Tanner called for Kent Tekulve. Two batters into Tekulve's stint, Larry Bowa hit a bouncer towards first baseman John Milner. The ball struck the turf and bounded over Milner's head for a two-run double. "[A]ll [Milner] could do was wave his glove and swear at it," noted Dan Donovan in The Pittsburgh Press. A suicide squeeze bunt by relief ace Tug McGraw provided the fourth Philadelphia tally of the decisive inning.

A year earlier, the Pirates' had solved McGraw with two decisive grand slams in the course of one unforgettable August week. On this night, however, McGraw closed out Bucco rallies in the seventh (retiring Ed Ott and Phil Garner with two runners on base to preserve the tie) and the ninth (striking out Garner with the bases loaded to end the game). An irate Ott confronted home plate umpire/Pirate nemesis Crawford on the field after the final out; the Bucs' downward spiral continued.

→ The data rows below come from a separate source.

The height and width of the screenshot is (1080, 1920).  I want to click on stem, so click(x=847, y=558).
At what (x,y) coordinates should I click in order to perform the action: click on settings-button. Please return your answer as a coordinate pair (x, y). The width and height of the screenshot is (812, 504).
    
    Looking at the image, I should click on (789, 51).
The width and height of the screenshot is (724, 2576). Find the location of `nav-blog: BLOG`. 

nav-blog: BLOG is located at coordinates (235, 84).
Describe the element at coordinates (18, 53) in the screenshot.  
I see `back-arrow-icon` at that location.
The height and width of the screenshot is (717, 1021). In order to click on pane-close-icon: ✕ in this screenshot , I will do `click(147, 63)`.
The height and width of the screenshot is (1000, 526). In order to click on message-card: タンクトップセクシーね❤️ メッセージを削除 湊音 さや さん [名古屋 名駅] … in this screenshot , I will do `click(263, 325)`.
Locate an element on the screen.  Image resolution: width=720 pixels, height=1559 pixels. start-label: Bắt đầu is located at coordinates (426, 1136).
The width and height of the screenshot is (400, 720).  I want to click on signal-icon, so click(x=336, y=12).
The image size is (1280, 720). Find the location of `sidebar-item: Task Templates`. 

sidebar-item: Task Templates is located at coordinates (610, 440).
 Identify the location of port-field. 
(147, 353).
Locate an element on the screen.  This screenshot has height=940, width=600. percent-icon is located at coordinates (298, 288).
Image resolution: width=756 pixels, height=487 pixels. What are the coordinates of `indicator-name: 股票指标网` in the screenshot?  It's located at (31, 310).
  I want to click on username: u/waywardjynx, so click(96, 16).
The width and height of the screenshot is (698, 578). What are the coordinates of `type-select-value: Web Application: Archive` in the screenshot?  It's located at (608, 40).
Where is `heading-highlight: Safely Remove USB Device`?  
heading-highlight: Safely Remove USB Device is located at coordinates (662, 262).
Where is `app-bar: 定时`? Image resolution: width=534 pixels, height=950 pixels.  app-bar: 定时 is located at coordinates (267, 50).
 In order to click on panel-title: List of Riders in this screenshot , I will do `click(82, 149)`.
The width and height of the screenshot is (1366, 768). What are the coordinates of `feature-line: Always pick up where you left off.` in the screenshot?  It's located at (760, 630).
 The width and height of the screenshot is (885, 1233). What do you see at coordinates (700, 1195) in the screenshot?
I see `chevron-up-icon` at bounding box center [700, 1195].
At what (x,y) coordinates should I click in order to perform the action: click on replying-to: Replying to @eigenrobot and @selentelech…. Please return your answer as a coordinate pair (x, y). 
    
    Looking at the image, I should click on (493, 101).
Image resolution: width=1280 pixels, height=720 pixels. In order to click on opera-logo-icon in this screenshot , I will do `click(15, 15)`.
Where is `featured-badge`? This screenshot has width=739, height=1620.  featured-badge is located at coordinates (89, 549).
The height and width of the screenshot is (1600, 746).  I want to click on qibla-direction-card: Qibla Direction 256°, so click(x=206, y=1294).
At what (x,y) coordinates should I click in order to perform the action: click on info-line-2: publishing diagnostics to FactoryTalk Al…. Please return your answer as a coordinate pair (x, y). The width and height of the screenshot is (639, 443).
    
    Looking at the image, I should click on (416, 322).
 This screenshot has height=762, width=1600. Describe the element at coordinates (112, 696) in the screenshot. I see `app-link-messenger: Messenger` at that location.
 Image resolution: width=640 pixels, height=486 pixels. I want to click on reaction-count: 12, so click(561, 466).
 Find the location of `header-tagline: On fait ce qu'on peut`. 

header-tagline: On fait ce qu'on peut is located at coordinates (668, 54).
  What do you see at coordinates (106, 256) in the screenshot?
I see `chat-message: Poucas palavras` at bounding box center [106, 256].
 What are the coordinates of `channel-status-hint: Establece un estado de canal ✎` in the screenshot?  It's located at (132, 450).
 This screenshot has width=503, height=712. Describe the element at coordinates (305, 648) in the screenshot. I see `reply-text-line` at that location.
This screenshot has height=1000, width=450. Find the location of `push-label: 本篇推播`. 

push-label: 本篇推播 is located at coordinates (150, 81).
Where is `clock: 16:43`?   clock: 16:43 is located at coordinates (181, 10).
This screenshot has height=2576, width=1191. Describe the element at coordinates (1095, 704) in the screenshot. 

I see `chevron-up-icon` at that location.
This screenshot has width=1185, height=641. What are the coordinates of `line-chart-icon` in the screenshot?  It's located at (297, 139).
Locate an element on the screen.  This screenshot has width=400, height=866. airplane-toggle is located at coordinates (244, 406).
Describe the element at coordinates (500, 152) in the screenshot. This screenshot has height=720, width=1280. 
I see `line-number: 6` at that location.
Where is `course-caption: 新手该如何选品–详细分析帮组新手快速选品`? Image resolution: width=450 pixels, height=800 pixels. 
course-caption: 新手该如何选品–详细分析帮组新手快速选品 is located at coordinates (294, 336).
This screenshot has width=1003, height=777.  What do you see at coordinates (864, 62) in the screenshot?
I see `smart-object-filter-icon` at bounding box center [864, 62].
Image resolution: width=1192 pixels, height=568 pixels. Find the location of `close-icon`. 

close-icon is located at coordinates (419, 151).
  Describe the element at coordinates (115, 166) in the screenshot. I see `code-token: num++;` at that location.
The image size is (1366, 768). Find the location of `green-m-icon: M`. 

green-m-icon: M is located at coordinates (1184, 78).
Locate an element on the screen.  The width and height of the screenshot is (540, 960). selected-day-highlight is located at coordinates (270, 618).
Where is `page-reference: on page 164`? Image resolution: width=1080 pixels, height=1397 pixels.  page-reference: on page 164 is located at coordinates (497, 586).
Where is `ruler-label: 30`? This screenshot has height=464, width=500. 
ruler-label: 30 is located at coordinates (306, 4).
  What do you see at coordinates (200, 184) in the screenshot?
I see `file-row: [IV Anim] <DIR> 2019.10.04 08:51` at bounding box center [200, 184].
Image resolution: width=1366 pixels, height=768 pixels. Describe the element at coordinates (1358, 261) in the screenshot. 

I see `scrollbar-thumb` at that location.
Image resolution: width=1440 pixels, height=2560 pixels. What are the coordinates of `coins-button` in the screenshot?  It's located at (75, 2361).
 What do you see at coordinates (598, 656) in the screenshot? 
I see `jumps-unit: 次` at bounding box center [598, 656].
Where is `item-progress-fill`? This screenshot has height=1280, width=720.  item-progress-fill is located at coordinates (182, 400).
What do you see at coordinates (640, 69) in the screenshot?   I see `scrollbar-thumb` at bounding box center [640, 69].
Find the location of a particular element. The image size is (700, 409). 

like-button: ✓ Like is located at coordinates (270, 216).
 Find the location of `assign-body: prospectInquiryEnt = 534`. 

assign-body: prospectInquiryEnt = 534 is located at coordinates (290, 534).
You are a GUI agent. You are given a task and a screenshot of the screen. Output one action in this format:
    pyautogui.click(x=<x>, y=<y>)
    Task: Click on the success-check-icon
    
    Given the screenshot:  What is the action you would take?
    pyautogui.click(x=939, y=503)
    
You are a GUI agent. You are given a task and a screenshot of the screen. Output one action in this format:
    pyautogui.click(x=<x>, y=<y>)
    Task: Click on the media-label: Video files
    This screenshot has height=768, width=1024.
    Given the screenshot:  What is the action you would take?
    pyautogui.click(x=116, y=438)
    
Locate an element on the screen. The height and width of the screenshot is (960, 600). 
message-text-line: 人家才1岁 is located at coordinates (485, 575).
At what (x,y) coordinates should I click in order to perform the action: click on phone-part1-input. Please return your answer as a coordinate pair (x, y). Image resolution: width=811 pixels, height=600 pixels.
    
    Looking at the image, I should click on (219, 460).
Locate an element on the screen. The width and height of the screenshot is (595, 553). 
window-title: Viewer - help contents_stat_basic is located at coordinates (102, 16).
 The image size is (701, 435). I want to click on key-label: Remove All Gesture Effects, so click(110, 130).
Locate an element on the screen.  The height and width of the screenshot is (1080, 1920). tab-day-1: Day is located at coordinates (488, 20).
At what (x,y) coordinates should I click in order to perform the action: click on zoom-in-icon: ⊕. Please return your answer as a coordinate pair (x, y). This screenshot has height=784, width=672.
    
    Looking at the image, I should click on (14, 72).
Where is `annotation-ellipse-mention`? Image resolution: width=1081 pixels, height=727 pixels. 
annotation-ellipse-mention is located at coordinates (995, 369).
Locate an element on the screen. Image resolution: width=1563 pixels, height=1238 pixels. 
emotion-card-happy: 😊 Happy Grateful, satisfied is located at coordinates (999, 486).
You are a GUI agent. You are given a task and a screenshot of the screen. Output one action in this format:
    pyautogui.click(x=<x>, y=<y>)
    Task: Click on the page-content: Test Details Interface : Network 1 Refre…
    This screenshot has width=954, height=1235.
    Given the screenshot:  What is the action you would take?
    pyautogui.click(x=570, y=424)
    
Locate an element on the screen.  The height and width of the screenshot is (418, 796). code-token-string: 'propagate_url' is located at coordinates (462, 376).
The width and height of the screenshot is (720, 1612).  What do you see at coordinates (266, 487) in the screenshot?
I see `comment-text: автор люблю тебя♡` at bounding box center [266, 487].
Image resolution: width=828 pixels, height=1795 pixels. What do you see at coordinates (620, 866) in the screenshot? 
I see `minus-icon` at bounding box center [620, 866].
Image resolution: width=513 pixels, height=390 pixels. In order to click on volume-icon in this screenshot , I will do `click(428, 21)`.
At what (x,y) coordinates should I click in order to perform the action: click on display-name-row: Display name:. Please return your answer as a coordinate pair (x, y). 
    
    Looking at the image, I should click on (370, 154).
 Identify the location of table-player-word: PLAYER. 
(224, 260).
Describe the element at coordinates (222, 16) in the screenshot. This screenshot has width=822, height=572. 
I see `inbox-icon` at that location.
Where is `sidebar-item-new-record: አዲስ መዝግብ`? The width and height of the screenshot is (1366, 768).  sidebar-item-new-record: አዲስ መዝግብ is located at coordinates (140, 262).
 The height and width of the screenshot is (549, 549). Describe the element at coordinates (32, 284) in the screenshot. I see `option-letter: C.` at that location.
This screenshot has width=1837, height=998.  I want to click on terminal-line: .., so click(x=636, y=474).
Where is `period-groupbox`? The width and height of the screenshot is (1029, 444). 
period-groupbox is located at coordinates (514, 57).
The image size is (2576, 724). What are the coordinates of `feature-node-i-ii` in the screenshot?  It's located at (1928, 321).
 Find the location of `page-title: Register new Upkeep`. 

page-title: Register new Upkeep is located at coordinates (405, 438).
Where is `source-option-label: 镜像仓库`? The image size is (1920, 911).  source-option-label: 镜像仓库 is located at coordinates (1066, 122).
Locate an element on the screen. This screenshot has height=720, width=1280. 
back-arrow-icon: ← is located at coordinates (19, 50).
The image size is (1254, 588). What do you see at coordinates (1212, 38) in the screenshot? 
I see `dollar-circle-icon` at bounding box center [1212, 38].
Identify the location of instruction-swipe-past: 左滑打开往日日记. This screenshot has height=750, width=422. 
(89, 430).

OBSERVATIONS: Chuck Tanner, who has watched his top relievers, Romo, Kent Tekulve and Grant Jackson, give up game-winning hits in three of the last four losses, watched his team lose after telling them in a pregame meeting that the "season won't end with this series." "I told them to walk high," he said. "Our relief pitchers will come back. They've done the job most of the season. They'll do it again."

- Charley Feeney, Pittsburgh Post-Gazette

And the Phillies finally won a big skirmish with the Pirates. The Phillies broke open a tense 2-2 game with four runs in the eighth inning last night, defeating the Pirates 6-2, a big win not only because it kept the Pirates mired in a 5-16 slump, but also because the Phillies proved they could beat the big, bad Pirates. "The Pirates have dominated us somewhat," Phillies Manager Dallas Green said. "This win was a big win in that you want to beat the team that you have to beat in the standings."

- Dan Donovan, The Pittsburgh Press

POSTSCRIPT: The Pirates staged another grim fight the next evening against Steve Carlton, but Jackson and Tekulve allowed two eighth-inning runs to tie the game. Bob Boone's fourteenth-inning squeeze bunt pushed across the winning run in Philadelphia's 5-4 victory. The Pirates now trailed the Expos by 3.5 games and the Phillies by 3.0 games. They would get no closer to the top spot than 3.5 games, and Philadelphia would reclaim the NL East title on the season's penultimate day.